The guests who filled the banquet hall at what was once Pier 60 of the Port of New York were welcomed by the Rev. David M. Rider, who invited Right Rev. Andrew M.L. Dietsche, the Episcopal Bishop of New York to offer the invocation. ”We ask your protection for all who are sailing on the seas now and you blessing on the honorees and their families and all mariners,” he said, and asked blessing for their families.

Prior to the dinner three musicians in traditional Celtic garb – including two bagpipers – honored the memory of those lost at sea through the ages and the video presentation included sailors expressing their thanks for the SCI’s assistance.

Closing remarks were presented by Richard T. du Moulin, the chairman of SCI’s Board who also served as the event’s chairman. When he introduced her, he said “In an industry dominated by men known by their last names, such as Onassis, it’s refreshing that everyone around the globe knows and respects Angeliki.”

After outlining her personal achievements, he noted she is considered a pioneer, her being steeped in the traditions of five generations of sea captains notwithstanding. He added that she was not gifted her first ship. The loan she received from her father, Captain Nicholas Frangou, was paid back promptly as success came quickly, and now her groups employ some 500 staffers and 5000 mariners.

“Her success has been influenced by her engineering training and Wall Street background has changed the way maritime commerce is done…and her business acumen is supplemented by the human element,” which is reflected in her concern for her companies’ personnel, du Moulin concluded.

As she thanked SCI for the honor, congratulating her fellow honorees and warmly acknowledging her global staff, in whose behalf she accepted the award, Frangou beamed with pride in her industry – “we feed and clothe the world,” she said, and echoed the words spoken earlier that “shipping connects more people than Facebook.”

Frangou thanked her father, brothers and forebears, many of them captains, and described the bond they all have with those who sail on their ships as a “sacred pact.”

“I never turn off my cell phone. I must always be available,” she said. “We are different from other industries, in our concern for the physical safety and spiritual well-being of crews,” and who are away from their families for months at a time,” and she praised the work of SCI “which picks up where we leave off, at the shoreline.”

Nicolas Bornozis, founder and president of the Capital Link, the international investor relations and financial advisory group who also promotes business between the U.S. and Greece, told TNH “Angeliki is well-known and very respected not only for her business success but also for upholding very high ethical standards through very transparent ways of operating…that impacts everything she does, through her colleagues, the mariners who work for her group, to the investors who entrust her with their investments. When you can combine great business acumen with morality, ethics and success, it is unique.

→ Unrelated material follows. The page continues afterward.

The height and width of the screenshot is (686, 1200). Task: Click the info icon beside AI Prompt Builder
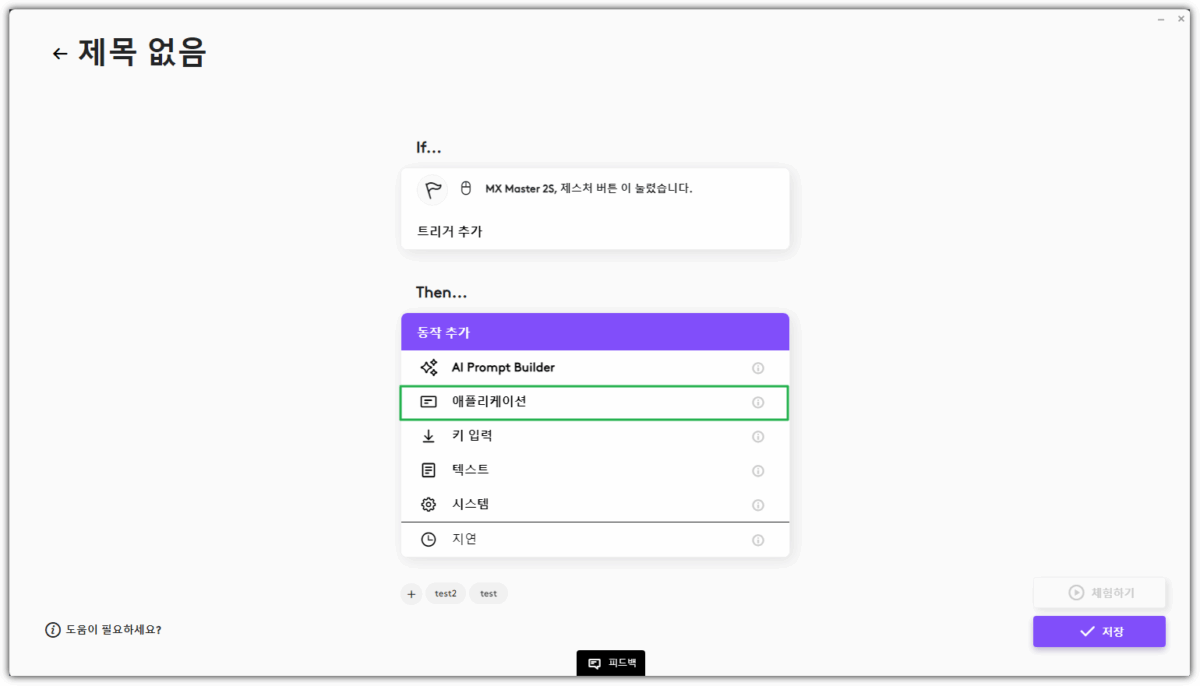point(758,367)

Maritime Attorney John Stratakis told TNH “SCI is an organization that plays right to Angelike’s hear because he all know her as a top-notch business person but her philanthropy shines through her support of an organization like this. You can’t say enough about people like that and the example that they set for the rest of us.”

Stratakis and Corinna where happy to be at Chelsea Piers to honor their friend and her companies, but it would be hard to top the Navios thrill they experienced last week in the shipyard of Japan Marin United in the Sea of Japan when the latter christened the ship Navios Amber. “She cut the cord and smashed the champagne bottle…it released balloons and streamers and launches the ship,” he said.

There was interest in the description – presented with humor by du Moulin – of the “Text Your Pledge” that enabled guests to add to the funds collected straight from their cellphones. He said about $30,000 was collected at last year’s event and if the guests tripled that, the 2015 gala would raise a total of $1 million for the cause. By the end of the evening they reached the goal. Navios had contributed $50,000 prior to the event and donated $20,000 that evening.